Produce word for word the lines of the data below running from the one that has "Click the Soft-Wrap icon in Run panel" to the one that has "Click the '6k'", inclusive, and no others.

/---

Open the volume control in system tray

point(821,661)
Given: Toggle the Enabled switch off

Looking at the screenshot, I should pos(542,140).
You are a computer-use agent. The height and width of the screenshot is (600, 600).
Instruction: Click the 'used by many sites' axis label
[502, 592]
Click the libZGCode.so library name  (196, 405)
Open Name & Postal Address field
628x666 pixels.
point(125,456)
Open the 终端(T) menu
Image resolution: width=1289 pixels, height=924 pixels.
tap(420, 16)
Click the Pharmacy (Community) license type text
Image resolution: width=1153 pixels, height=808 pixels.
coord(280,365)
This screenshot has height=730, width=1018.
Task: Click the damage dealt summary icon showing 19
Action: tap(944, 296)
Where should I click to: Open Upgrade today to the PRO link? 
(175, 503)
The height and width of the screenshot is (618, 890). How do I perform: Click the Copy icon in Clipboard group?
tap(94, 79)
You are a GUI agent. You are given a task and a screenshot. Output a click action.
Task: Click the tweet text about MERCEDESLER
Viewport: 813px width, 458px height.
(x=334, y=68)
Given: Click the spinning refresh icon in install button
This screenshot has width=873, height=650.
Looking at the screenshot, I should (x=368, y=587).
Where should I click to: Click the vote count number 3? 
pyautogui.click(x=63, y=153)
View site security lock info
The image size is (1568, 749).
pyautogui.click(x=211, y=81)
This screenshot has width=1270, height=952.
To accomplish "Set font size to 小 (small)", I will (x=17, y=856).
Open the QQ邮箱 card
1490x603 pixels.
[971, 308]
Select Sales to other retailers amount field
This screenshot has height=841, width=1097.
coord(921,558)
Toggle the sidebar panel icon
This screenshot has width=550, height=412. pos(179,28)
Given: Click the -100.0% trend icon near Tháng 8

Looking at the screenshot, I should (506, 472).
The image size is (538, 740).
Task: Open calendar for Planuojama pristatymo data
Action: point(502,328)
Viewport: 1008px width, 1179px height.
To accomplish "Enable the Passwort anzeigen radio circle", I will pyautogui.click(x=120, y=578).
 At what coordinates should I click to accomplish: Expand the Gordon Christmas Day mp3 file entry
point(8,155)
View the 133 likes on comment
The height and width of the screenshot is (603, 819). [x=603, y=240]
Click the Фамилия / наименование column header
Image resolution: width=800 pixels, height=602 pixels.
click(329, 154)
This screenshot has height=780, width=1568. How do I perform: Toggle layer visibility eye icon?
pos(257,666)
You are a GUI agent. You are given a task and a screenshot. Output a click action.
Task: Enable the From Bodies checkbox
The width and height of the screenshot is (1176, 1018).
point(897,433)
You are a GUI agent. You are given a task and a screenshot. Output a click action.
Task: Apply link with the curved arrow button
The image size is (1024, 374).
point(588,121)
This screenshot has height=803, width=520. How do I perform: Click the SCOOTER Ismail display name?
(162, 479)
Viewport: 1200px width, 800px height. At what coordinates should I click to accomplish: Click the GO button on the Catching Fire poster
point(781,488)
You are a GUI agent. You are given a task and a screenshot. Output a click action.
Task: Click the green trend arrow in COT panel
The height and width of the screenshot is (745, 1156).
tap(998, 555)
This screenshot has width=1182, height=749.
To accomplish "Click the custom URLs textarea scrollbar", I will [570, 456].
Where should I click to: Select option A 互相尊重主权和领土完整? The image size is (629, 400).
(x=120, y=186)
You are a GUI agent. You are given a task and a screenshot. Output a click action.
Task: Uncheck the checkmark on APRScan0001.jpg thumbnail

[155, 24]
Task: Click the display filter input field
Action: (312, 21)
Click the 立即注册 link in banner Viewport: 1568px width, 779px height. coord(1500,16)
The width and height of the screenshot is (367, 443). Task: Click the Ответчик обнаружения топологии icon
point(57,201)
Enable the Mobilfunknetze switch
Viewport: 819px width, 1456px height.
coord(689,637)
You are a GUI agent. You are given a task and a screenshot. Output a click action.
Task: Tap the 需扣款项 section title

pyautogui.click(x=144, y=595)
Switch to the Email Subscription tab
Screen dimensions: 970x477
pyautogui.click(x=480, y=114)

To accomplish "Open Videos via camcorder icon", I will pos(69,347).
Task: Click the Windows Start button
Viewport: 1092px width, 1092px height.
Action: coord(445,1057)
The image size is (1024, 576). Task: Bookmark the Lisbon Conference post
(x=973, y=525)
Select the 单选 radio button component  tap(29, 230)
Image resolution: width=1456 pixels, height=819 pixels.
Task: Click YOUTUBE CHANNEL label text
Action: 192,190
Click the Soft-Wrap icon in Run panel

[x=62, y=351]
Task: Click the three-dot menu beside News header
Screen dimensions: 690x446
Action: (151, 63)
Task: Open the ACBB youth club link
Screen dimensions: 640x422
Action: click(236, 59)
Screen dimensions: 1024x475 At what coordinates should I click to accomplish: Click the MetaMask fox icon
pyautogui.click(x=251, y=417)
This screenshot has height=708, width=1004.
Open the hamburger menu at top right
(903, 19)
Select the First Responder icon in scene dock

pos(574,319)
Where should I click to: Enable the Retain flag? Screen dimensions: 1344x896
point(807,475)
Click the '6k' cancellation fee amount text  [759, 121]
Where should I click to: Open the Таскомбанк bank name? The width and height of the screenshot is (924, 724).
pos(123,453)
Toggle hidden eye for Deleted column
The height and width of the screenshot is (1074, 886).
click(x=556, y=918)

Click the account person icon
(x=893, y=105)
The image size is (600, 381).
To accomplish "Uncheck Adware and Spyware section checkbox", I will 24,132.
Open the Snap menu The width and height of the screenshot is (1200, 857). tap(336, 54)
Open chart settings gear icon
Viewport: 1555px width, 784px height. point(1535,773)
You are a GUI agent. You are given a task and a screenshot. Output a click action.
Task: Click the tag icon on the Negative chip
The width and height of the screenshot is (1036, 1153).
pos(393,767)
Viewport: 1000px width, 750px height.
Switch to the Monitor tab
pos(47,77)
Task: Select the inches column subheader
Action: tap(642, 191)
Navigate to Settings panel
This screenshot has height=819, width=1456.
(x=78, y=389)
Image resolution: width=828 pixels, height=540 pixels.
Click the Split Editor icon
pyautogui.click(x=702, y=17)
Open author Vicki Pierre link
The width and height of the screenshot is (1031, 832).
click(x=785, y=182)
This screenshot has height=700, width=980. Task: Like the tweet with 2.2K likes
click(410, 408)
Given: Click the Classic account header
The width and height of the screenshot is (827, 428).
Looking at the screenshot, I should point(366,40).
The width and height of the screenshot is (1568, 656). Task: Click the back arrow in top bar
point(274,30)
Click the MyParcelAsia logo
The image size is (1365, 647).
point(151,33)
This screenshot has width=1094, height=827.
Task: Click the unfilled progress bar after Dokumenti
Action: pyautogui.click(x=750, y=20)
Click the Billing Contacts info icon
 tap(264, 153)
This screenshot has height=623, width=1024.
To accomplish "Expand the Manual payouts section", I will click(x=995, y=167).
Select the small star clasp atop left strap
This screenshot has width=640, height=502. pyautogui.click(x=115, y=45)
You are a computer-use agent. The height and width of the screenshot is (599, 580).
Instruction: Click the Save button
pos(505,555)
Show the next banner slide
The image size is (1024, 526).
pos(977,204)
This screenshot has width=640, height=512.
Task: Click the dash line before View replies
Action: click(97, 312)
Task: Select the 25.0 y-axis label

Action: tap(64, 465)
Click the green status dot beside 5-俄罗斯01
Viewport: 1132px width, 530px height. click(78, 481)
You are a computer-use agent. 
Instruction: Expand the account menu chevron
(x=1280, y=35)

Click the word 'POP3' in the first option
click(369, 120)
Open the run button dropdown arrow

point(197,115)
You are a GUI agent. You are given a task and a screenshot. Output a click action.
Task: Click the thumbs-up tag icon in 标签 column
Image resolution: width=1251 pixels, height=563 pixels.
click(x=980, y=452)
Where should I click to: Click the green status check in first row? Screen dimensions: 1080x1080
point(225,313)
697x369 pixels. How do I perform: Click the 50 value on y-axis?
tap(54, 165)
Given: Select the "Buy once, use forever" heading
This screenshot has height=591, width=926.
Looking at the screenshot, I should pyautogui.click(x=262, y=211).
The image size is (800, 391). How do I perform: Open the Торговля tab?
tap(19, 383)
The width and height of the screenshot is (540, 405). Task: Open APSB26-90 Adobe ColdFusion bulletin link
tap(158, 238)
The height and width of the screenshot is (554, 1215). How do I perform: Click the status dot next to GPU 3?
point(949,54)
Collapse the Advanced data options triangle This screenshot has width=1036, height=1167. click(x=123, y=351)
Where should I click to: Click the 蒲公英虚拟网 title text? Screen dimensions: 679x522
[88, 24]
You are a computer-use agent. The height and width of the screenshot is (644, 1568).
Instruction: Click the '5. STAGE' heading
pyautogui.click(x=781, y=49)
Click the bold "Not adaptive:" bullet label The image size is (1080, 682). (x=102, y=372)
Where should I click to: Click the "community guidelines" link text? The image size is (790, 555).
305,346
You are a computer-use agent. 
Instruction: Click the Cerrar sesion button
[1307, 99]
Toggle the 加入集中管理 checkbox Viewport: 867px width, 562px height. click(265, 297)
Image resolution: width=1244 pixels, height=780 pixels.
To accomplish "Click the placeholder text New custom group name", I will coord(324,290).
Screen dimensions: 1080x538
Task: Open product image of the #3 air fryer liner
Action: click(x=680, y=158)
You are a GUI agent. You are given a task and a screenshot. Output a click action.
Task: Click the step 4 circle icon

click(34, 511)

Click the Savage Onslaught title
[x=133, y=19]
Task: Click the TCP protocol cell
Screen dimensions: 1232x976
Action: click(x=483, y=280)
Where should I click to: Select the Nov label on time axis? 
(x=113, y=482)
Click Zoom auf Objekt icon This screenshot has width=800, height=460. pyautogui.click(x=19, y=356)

\---

* OUTPUT BELOW:
Click the Soft-Wrap icon in Run panel

[x=62, y=351]
Task: Click the three-dot menu beside News header
Screen dimensions: 690x446
Action: (151, 63)
Task: Open the ACBB youth club link
Screen dimensions: 640x422
Action: click(236, 59)
Screen dimensions: 1024x475 At what coordinates should I click to accomplish: Click the MetaMask fox icon
pyautogui.click(x=251, y=417)
This screenshot has height=708, width=1004.
Open the hamburger menu at top right
(903, 19)
Select the First Responder icon in scene dock

pos(574,319)
Where should I click to: Enable the Retain flag? Screen dimensions: 1344x896
point(807,475)
Click the '6k' cancellation fee amount text  [759, 121]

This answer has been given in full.